Key study limitations should be considered. First, this is a small sample size subject to selection bias and confounding. MMF is not the only first-line remission-induction agent used by the contributing vasculitis services and the ultimate therapeutic choice was determined by individual patient factors. Generally, MMF is used for non-organ threatening presentations, although in this cohort, n = 10 and n = 2 manifested neuropathic and cardiac involvement, respectively. Second, this study is retrospective in design. The centralization of our electronic health records helped optimize data capture but the possibility of measurement error when computing granular outcomes, such as cumulative prednisolone dose and measuring BVAS score, cannot be excluded. Third, without a placebo comparison group, it is not possible to attribute the observed outcome improvements to MMF alone. Contextualization with historical cohorts is helpful but direct comparisons are imperfect since many of the outcomes are not identically defined. A randomized controlled trial is essential to determine true efficacy. Fourth, 1-year follow-up of subjects is adequate to evaluate remission induction but insufficient to evaluate remission maintenance.

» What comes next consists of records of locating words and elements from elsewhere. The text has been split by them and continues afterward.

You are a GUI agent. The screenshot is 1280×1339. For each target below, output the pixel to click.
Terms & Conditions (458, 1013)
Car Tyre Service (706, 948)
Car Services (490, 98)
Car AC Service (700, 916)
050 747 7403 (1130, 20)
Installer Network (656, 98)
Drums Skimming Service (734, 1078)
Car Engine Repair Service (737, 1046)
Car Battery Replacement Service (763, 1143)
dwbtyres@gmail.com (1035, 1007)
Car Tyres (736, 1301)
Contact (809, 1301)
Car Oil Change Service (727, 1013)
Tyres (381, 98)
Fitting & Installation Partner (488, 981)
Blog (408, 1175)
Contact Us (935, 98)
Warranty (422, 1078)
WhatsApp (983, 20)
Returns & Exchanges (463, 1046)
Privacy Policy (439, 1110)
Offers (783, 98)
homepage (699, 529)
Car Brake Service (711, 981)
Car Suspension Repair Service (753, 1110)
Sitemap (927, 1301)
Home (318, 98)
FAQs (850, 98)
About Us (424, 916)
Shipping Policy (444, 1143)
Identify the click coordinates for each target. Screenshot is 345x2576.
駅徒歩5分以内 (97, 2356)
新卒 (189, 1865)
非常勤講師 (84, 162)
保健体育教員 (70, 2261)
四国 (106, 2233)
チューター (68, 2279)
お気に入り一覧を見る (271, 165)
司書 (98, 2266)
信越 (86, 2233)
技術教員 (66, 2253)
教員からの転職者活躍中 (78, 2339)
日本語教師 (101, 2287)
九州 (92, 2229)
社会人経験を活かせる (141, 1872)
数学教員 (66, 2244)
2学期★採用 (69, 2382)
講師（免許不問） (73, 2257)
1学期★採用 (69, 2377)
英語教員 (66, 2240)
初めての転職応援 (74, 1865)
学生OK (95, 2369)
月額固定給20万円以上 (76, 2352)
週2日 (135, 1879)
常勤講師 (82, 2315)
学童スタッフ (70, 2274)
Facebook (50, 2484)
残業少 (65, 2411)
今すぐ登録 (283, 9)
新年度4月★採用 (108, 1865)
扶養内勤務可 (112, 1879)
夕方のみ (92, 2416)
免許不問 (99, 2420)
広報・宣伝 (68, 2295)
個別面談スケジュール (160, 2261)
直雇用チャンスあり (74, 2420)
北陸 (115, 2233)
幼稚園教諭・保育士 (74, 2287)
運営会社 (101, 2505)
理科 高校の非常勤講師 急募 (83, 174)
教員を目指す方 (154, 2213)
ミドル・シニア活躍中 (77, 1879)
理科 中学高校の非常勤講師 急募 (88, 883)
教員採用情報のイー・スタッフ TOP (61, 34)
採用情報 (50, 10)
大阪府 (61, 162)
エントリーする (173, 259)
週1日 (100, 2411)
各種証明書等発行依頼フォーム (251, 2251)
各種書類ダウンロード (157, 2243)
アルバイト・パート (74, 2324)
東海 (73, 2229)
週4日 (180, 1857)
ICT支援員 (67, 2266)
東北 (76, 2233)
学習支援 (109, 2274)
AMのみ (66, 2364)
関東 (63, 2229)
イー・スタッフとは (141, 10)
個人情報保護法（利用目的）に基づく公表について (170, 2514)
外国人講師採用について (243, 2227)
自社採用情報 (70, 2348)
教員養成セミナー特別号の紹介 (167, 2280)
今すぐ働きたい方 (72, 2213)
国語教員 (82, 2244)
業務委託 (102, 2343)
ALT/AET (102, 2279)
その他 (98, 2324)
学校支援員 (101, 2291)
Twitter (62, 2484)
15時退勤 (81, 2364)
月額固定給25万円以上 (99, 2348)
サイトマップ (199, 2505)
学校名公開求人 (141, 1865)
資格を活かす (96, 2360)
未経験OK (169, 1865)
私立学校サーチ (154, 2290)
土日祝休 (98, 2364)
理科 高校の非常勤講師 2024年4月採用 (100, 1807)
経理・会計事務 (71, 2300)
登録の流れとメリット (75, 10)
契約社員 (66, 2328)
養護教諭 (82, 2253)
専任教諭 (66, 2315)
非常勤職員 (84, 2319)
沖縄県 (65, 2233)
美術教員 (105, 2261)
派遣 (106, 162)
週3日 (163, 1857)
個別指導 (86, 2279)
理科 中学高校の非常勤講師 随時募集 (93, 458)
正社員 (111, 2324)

In summary, MMF appears to be well tolerated and effective for inducing disease remission among patients with newly diagnosed or relapsing EGPA. Despite differences with GPA/MPA, these data are the first to support existing expert-based guidelines which recommend MMF as a useful remission induction option across the spectrum of AAV. Although reassuring, this is a small observational study vulnerable to confounding. Well-designed randomized controlled trials are imperative to full ascertain the role of this drug in this frequently neglected burdensome condition.